Search the entries below. Return every line that has "will" in it.

******

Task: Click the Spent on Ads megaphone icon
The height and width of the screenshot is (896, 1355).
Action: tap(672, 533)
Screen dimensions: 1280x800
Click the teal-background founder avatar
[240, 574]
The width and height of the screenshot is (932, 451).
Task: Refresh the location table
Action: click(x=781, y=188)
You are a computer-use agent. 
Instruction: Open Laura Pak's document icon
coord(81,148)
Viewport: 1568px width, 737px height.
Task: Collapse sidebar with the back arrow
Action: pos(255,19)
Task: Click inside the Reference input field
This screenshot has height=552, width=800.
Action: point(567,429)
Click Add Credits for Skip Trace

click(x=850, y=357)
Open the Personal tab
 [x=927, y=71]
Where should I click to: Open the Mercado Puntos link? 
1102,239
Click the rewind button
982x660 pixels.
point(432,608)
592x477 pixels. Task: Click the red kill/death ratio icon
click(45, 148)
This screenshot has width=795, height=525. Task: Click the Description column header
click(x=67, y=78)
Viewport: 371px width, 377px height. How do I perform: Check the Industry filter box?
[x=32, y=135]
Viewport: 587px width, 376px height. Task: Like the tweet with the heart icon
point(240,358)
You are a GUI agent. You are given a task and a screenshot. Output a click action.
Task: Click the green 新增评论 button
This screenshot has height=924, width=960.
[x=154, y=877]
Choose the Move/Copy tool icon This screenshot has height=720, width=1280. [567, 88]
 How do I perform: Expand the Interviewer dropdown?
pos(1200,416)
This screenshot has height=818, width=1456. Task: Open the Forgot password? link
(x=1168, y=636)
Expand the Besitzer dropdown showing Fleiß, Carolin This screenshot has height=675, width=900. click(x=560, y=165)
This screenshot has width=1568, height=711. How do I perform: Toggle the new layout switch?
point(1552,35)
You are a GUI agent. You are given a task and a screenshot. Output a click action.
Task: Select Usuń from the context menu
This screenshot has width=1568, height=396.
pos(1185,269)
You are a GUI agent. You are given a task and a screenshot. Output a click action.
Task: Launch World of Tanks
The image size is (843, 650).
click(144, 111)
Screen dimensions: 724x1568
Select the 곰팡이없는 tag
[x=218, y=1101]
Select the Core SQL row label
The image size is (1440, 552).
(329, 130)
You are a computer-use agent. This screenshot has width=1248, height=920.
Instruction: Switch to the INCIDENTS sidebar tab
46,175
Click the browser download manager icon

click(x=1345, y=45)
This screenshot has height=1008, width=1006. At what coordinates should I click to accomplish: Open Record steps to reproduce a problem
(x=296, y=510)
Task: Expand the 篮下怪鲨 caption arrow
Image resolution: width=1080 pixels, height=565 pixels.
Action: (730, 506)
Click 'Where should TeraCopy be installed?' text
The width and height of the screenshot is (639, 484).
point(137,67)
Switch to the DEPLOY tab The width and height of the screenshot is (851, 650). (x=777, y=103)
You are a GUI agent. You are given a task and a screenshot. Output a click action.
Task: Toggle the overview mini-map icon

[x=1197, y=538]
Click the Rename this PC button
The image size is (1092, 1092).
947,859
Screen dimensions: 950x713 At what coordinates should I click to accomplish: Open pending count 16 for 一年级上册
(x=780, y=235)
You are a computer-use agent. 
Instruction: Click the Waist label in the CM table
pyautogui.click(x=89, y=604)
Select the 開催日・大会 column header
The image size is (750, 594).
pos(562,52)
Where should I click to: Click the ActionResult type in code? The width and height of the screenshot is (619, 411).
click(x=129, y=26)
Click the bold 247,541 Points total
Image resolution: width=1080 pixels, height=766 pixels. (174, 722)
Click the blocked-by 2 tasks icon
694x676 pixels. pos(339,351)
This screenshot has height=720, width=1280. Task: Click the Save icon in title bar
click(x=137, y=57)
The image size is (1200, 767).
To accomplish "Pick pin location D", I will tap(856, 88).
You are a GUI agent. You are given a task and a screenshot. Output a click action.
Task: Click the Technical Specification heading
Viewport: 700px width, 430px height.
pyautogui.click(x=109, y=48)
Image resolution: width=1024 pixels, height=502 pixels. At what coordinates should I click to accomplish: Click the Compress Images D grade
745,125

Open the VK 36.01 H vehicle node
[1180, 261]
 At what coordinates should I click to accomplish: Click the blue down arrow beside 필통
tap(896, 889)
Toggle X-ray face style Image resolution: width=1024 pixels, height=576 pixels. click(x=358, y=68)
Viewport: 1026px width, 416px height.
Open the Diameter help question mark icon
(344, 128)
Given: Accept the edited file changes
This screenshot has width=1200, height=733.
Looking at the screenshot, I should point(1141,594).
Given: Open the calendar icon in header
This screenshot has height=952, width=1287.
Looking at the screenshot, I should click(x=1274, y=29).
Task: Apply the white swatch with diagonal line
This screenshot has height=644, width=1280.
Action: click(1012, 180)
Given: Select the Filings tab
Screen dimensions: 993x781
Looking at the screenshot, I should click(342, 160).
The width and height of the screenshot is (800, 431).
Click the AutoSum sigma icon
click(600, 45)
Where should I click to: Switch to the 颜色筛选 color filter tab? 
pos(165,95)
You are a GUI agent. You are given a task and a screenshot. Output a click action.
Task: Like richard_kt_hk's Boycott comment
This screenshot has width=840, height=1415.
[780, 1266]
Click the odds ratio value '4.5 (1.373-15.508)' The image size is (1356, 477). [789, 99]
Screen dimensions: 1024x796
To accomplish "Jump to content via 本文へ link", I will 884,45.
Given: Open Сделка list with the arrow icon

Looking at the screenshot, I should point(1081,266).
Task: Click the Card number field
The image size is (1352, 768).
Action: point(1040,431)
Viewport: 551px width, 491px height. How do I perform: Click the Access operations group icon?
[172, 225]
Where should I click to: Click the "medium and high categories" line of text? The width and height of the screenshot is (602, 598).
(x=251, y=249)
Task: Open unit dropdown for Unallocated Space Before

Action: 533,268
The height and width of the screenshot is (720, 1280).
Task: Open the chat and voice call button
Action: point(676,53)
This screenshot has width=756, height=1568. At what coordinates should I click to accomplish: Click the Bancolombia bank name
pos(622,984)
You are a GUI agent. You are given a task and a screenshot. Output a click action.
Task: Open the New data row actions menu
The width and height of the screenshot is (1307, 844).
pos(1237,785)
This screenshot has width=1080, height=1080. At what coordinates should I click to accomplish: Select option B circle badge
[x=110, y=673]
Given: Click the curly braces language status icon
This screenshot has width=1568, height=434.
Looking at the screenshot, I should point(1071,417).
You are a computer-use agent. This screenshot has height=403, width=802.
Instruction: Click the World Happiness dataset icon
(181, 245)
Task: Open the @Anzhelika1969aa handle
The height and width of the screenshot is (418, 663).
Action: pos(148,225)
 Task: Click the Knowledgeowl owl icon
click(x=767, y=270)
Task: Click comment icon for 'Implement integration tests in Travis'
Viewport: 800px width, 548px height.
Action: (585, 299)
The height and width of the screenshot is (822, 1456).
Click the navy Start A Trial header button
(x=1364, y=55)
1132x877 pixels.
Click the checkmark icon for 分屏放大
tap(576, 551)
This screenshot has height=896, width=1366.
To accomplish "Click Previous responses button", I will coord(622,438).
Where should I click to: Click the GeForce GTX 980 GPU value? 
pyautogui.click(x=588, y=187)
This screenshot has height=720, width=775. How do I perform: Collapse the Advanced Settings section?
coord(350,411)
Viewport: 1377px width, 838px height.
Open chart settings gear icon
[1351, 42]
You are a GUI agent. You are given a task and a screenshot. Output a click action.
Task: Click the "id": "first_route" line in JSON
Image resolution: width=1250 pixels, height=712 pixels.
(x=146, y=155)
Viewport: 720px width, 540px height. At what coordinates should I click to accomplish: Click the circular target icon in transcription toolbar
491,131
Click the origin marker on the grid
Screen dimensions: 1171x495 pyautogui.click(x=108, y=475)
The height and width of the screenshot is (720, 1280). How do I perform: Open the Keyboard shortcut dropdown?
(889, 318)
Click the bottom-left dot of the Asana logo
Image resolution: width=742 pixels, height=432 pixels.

******

Written solution >>
To accomplish "Pick pin location D", I will tap(856, 88).
To accomplish "Jump to content via 本文へ link", I will 884,45.
To accomplish "Click Previous responses button", I will coord(622,438).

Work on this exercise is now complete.